Lori Griffus said she told the companies earlier to stop calling Jones, her grandmother, who has difficulty hearing. But Jones lost about $3,000 to the two nonprofits, Griffus said.

Some donors were charged $490 for a "membership." Others paid $49.95 and received a newsletter with word puzzles, the Attorney General's Office alleged in a consumer protection lawsuit settled last week. Some puzzles had no solutions.

Company officials used the payments and donations for expenses such as a $2,885 stay at a Key West hotel and a $301 meal at a Boca Raton restaurant, an examination of more than 700 pages of court documents and sworn statements, along with more than 1,500 pages of financial records, showed.
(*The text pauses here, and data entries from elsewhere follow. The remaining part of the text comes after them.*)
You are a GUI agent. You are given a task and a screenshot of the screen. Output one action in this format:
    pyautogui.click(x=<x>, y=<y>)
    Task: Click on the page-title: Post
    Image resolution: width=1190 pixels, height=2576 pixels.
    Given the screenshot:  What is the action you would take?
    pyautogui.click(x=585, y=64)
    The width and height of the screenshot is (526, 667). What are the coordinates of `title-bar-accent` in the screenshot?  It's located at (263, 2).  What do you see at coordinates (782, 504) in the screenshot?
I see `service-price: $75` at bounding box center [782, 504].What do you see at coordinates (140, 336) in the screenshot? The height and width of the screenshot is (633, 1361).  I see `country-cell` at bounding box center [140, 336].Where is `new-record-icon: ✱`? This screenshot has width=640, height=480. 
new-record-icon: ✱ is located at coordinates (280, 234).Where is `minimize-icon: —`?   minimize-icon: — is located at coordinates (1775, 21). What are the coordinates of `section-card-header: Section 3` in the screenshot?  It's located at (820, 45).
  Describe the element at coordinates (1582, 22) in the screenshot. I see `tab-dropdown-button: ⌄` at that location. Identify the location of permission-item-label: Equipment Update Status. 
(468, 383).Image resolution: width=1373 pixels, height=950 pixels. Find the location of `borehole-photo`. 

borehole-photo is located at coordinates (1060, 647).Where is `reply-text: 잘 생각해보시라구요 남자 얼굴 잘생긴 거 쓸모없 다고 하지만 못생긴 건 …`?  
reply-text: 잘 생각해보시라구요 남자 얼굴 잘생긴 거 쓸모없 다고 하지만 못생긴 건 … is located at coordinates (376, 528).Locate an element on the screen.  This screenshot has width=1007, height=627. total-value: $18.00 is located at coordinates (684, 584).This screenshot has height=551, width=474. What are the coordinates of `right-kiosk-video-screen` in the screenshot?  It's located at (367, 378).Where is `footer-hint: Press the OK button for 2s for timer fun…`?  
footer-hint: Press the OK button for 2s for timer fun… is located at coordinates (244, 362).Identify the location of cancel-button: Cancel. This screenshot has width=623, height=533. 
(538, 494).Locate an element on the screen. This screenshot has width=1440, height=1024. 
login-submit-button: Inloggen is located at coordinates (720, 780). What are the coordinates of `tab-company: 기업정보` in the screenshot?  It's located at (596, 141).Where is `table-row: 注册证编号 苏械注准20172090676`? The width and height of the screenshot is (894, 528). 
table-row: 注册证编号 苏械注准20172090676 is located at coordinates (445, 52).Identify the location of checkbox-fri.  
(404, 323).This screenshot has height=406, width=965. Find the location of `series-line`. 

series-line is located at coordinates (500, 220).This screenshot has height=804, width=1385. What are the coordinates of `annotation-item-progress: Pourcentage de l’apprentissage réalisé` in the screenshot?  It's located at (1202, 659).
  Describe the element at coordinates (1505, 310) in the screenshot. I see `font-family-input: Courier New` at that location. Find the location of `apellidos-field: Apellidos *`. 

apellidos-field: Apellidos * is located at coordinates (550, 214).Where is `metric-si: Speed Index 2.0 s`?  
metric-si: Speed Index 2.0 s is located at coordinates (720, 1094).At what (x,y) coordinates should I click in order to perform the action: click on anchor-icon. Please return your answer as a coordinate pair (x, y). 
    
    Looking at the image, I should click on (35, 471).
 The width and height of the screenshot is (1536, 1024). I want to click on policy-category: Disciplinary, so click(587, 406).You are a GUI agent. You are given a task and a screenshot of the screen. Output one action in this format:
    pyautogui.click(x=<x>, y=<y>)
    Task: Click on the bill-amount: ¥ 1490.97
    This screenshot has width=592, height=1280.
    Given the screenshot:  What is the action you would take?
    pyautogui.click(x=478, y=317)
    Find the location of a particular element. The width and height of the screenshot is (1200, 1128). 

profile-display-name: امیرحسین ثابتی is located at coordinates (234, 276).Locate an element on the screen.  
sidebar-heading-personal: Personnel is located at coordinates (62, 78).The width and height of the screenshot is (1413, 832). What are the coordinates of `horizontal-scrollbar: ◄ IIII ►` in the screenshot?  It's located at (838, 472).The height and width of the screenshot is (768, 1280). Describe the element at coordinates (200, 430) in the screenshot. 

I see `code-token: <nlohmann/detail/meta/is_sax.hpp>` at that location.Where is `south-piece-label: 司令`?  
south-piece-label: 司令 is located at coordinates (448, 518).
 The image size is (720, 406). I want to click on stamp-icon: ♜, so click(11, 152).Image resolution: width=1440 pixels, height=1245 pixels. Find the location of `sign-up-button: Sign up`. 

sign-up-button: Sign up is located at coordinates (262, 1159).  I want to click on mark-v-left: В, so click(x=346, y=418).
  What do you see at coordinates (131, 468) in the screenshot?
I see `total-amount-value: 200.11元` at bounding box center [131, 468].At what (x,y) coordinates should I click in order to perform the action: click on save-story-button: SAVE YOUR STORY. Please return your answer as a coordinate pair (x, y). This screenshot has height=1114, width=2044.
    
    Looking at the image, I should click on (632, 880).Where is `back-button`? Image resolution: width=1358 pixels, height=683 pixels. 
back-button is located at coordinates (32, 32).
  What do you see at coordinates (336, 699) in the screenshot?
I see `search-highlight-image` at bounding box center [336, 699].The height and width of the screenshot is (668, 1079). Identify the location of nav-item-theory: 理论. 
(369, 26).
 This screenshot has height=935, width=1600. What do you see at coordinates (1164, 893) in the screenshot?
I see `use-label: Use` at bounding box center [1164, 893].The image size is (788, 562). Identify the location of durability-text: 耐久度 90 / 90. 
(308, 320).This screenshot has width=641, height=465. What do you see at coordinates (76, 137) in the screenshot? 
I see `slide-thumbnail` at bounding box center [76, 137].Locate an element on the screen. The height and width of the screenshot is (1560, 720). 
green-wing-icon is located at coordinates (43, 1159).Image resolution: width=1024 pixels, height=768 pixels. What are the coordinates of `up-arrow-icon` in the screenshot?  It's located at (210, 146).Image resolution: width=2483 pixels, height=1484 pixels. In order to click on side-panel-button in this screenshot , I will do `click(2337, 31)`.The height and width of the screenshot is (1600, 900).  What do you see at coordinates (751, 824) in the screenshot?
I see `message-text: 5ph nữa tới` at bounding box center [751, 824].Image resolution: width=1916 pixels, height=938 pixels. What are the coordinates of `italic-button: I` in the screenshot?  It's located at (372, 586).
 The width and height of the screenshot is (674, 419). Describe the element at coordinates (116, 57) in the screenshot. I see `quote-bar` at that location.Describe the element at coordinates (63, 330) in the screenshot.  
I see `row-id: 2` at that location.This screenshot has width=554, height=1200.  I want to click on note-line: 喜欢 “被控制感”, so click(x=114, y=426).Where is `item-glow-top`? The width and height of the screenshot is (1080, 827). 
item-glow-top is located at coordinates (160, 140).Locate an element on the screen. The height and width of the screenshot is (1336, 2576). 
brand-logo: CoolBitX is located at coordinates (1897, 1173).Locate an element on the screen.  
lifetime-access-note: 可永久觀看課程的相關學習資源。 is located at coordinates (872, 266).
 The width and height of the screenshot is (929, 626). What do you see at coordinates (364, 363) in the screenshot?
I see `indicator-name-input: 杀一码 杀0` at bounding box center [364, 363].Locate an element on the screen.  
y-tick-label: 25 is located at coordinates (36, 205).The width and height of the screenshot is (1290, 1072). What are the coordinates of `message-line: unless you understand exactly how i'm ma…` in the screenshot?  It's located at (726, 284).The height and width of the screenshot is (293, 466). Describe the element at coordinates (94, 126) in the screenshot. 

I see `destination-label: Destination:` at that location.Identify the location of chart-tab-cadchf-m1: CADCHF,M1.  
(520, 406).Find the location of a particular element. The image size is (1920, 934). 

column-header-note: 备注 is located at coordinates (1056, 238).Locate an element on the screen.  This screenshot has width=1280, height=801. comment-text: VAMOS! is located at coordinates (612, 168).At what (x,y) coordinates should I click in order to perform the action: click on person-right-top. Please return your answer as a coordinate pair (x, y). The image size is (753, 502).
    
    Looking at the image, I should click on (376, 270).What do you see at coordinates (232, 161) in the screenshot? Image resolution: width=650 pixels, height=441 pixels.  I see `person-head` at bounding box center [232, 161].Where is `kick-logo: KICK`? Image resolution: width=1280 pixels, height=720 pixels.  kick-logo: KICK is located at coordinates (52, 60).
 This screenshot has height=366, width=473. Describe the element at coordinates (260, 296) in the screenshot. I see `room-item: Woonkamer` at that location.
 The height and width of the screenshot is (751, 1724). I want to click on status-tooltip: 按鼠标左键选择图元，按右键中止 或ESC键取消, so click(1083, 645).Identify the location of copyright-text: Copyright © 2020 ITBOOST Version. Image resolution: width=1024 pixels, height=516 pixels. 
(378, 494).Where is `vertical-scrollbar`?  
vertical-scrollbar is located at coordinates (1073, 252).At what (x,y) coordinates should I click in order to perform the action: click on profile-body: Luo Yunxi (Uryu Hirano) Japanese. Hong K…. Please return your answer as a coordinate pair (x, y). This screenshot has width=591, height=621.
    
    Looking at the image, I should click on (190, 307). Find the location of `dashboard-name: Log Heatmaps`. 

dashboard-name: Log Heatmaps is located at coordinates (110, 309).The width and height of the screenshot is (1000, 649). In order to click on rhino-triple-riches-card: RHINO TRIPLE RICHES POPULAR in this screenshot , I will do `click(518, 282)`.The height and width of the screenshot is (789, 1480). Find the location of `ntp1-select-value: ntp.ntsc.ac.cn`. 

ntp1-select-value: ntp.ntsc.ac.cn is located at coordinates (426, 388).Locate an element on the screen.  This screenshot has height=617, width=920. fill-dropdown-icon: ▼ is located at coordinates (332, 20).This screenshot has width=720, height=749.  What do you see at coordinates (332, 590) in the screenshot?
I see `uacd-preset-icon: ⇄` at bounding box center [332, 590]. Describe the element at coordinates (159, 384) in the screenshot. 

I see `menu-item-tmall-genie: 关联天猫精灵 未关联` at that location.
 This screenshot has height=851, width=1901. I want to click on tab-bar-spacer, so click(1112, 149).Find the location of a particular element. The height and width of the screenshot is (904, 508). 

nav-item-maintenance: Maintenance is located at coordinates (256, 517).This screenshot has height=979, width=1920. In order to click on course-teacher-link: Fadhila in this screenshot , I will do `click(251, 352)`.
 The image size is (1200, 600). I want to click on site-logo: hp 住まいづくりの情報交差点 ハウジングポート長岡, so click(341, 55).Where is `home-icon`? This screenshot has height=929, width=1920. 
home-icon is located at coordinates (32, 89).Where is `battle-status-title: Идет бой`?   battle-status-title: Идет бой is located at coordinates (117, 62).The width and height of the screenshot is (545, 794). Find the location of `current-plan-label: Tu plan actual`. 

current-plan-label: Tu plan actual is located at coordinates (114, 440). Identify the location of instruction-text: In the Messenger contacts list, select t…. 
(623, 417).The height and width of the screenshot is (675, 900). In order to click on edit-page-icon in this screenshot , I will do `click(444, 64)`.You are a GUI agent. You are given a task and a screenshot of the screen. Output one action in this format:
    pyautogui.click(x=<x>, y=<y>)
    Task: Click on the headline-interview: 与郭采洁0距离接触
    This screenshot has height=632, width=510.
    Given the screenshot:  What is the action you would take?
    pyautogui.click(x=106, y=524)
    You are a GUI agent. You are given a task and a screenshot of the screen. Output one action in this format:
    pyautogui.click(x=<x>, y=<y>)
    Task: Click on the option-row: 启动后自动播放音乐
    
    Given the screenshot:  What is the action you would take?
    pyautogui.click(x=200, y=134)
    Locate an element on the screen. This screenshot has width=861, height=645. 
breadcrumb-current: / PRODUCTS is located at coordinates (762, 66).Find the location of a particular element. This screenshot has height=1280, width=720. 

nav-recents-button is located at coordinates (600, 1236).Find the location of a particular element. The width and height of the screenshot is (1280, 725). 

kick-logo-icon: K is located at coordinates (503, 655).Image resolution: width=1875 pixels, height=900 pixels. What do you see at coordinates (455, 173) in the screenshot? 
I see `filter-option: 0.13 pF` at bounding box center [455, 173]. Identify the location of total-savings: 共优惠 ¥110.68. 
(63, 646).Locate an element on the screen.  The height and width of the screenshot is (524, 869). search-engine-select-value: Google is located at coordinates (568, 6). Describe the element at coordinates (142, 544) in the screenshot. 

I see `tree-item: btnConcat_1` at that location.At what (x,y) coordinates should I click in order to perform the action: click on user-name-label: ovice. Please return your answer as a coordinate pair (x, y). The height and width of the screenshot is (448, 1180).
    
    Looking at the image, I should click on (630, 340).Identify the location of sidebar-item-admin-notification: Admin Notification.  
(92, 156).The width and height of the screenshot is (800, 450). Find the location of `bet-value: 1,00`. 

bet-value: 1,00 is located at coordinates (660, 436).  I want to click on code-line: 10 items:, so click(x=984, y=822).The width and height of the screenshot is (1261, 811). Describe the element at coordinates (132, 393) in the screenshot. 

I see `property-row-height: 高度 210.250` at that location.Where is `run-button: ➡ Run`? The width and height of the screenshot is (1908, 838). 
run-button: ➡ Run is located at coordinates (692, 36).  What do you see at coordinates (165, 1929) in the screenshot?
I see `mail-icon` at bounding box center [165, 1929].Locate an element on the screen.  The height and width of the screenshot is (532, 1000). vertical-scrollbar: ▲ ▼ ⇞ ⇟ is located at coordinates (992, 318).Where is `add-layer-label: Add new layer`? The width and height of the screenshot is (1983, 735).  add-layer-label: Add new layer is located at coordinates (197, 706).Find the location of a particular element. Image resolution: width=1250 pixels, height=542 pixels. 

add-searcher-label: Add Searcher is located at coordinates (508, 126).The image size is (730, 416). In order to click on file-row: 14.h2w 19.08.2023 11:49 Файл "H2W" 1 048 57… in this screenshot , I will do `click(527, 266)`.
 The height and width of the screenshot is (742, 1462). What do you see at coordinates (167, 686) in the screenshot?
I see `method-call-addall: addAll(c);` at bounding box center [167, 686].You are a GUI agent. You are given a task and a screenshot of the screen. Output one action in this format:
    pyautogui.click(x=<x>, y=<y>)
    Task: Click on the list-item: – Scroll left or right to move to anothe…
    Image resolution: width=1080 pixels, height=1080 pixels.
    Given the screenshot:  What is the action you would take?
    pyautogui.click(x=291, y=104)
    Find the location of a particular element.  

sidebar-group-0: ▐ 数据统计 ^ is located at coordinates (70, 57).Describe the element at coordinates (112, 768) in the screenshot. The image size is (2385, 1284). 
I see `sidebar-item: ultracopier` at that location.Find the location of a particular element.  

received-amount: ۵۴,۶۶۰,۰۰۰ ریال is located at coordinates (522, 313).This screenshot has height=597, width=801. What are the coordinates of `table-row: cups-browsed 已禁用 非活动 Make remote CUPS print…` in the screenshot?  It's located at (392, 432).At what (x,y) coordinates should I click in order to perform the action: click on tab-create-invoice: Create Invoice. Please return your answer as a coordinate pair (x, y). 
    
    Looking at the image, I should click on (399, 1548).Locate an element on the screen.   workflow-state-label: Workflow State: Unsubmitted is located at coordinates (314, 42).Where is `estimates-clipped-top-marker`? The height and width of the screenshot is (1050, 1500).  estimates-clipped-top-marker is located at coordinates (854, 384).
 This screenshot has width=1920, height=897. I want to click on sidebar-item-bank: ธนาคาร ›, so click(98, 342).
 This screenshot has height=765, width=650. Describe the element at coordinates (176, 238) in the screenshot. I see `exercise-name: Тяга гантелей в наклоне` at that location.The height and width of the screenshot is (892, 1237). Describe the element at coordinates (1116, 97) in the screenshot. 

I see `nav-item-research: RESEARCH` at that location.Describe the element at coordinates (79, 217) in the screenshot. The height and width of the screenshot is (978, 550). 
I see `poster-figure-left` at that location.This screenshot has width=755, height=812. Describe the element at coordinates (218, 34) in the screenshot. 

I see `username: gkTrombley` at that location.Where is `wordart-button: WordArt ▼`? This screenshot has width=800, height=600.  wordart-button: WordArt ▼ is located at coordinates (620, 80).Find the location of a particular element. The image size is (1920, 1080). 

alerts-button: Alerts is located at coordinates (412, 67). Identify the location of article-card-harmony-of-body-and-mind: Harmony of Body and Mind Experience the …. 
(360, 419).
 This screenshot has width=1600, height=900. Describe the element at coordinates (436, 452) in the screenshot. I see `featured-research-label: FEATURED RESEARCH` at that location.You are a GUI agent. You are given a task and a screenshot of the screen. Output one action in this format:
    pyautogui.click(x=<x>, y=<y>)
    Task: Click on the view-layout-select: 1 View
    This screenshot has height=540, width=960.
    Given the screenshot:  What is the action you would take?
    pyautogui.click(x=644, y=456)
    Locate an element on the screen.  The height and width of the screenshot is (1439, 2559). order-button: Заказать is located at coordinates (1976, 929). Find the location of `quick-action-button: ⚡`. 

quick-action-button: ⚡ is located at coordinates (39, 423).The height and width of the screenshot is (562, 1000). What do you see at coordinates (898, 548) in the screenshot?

The Attorney General's Office obtained the records after the companies shut down and left the papers behind in their shared office.

Court records showed that Denise C. Battista, who ran both Global Mindlink and Select International, made $630,000 from the two organizations in two years. Lynne Tallman, a director of Select International, said in a sworn statement that she received $7,500 a week for two years although she did no work.

Last week, Battista reached an agreement with the Attorney General's Office to settle the lawsuit against the two companies, which shut down last summer after the Attorney General's Office began its investigation.

The probe showed that some telemarketers called repeatedly for donations, and at times, money was withdrawn from donors' accounts without authorization.